Filmin açılışı da Cruise’un havalanmak üzere olan bir uçağın kenarına tutunmasıyla oldukça çarpıcıydı. Bu sahne, hem oyuncunun sınır tanımayan fiziksel performansını hem de filmin adrenalini yüksek tonunu özetliyordu. Ancak filmi gerçekten farklı kılan şeylerden biri, Rebecca Ferguson’ın canlandırdığı Isla Faust karakteriydi. Hem gizemli hem de yetkin olan Faust, serinin en unutulmaz karakterlerinden biri haline geldi.
Karşı cephede ise, Sean Harris’in ürkütücü bir soğukkanlılıkla hayat verdiği Solomon Lane karakteri yer alıyordu. Bir Philip Seymour Hoffman etkisi yaratmasa da, sonraki filme de taşınarak seride süreklilik sağlayan az sayıdaki kötü karakterden biri oldu.
1) 'Görevimiz: Tehlike - Yansımalar' (2018)
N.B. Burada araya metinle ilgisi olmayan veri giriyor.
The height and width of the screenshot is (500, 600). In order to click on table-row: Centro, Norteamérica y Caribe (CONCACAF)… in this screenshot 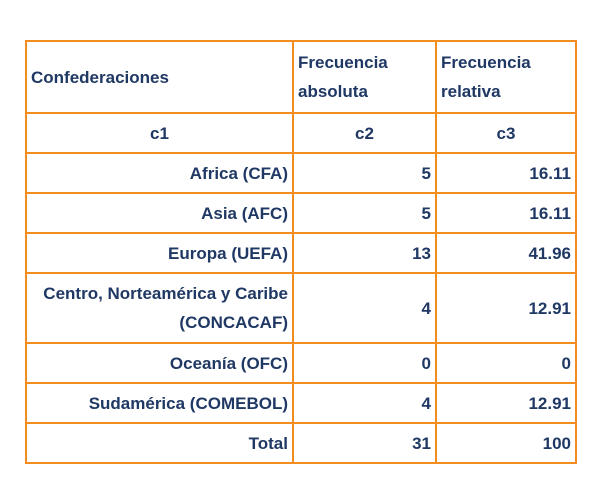, I will do `click(301, 308)`. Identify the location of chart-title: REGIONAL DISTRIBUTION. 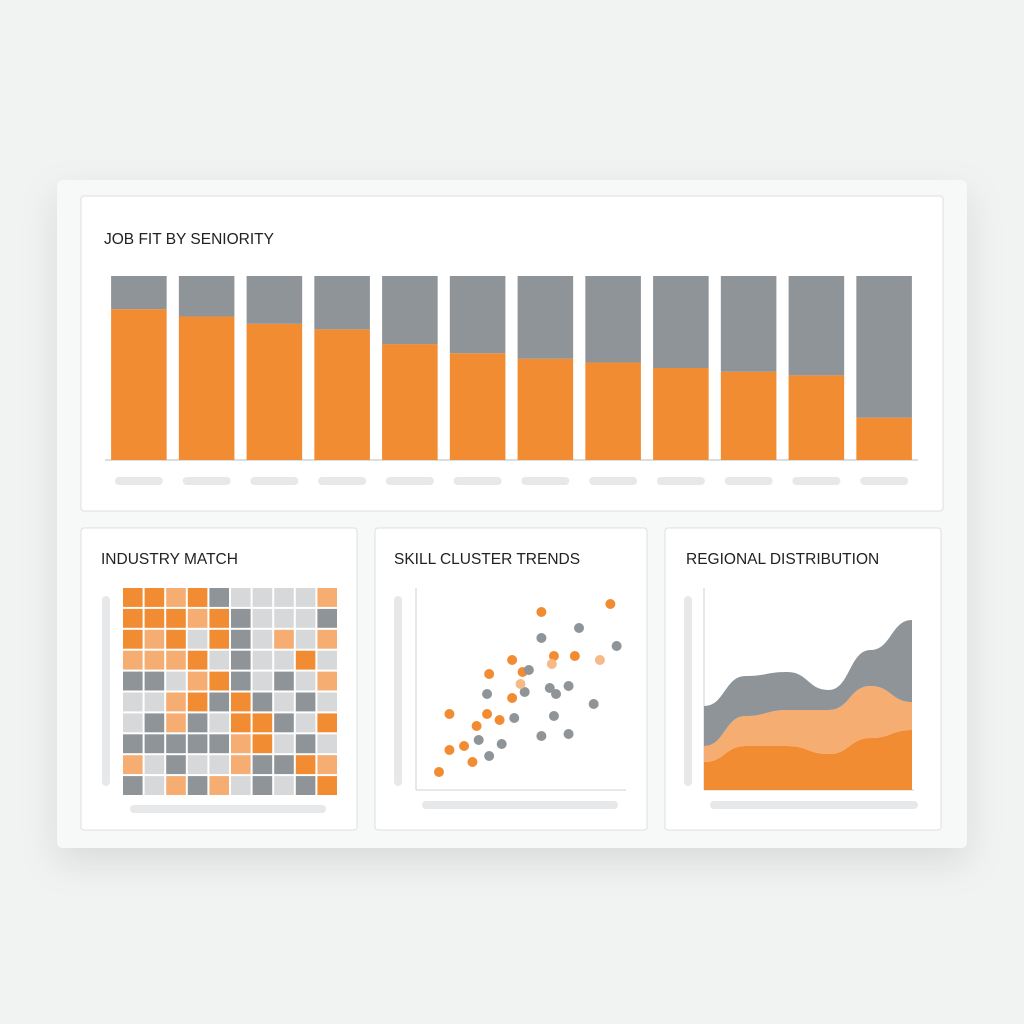
(782, 560).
2018 yılında vizyona giren 'Görevimiz: Tehlike - Yansımalar,' serinin en parlak anı olarak hâlâ tahtını koruyor. Set parçaları, soluksuz aksiyon, karakter derinliği ve entrika bakımından sadece serinin değil, aksiyon sinemasının da zirvelerinden biri olarak kabul ediliyor.
"Yansımalar"ı bu kadar etkileyici kılan unsur, sadece görkemli dublör sahneleri ya da Paris sokaklarında Cruise’un motosikletle yaptığı kaçışlar değil. Film, Ethan Hunt’ın kahramanlığının kişisel bedeline odaklanarak, seriye nadir görülen bir duygusal yoğunluk da katıyor. "Dünyayı kurtarmanın bedeli nedir?" sorusu baştan sona yankılanıyor.
Film, aynı zamanda serinin kendine has mizah anlayışını da koruyor. IMF’yi “Cadılar Bayramı’nda maske takan bir grup yetişkin adam” olarak tanımlayan öz farkındalıkla, Cruise’un karşısına Henry Cavill’in canlandırdığı fiziksel olarak tehditkâr bir düşman çıkarıyor – hem kelimenin hem metaforun gerçek anlamıyla çekiç gibi bir rakip. HALO atlayışı gibi teknik olarak zorlayıcı sahneler ve maskeli oyunlara getirilen alaycı göndermelerle "Yansımalar," hem şaka yapabiliyor hem de nefes kesiyor.
Seride ilk kez bir “F-bombası”nın kullanıldığı film, aksiyon ile mizah arasındaki dengeyi ustalıkla kuruyor. Tüm bunlar birleşince ortaya neredeyse kusursuz, formülünü mükemmelleştirmiş bir aksiyon gerilim çıkıyor.
Nitekim,"Yansımalar" eleştirmenler tarafından “tüm zamanların en iyi aksiyon filmlerinden biri” olarak nitelendirildi. Bu görüşe 2025’te hâlâ karşı çıkmak zor. Film, adeta James Bond serisine meydan okuyor.